-- PROVIDED DATA follows --

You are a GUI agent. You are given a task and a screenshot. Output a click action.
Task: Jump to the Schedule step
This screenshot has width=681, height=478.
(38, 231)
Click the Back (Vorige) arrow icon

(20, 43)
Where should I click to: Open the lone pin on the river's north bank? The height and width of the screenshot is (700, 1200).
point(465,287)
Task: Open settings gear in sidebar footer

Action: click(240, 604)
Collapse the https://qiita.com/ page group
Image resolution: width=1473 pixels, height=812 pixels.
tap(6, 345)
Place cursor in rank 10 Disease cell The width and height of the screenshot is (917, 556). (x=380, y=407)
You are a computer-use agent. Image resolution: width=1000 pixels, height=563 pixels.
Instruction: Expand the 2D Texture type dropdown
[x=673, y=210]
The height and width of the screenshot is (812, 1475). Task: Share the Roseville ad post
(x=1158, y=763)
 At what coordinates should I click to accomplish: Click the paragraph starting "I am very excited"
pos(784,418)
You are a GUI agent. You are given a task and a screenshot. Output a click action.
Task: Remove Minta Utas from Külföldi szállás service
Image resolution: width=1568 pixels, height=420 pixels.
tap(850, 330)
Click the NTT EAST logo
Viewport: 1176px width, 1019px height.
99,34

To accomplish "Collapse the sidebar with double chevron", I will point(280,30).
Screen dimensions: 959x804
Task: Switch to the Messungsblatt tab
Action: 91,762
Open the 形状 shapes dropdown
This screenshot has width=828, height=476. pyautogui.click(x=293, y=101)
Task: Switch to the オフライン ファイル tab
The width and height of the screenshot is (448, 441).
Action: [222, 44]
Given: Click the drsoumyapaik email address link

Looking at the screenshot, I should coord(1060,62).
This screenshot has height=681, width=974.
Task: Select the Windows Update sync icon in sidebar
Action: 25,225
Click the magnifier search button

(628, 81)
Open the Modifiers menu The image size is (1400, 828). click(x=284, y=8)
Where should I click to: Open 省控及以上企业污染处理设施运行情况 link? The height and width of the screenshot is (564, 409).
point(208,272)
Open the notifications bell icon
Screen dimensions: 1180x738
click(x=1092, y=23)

-- PROVIDED DATA concluded --

### WHAT NEEDS TO BE DONE:
Going back to the entries above, set down exactly the lines that begin at the one with "Viewport: 1176px width, 1019px height." and end at the one with "Task: Switch to the オフライン ファイル tab", both included, and nothing else.

### YOUR SOLUTION:
Viewport: 1176px width, 1019px height.
99,34

To accomplish "Collapse the sidebar with double chevron", I will point(280,30).
Screen dimensions: 959x804
Task: Switch to the Messungsblatt tab
Action: 91,762
Open the 形状 shapes dropdown
This screenshot has width=828, height=476. pyautogui.click(x=293, y=101)
Task: Switch to the オフライン ファイル tab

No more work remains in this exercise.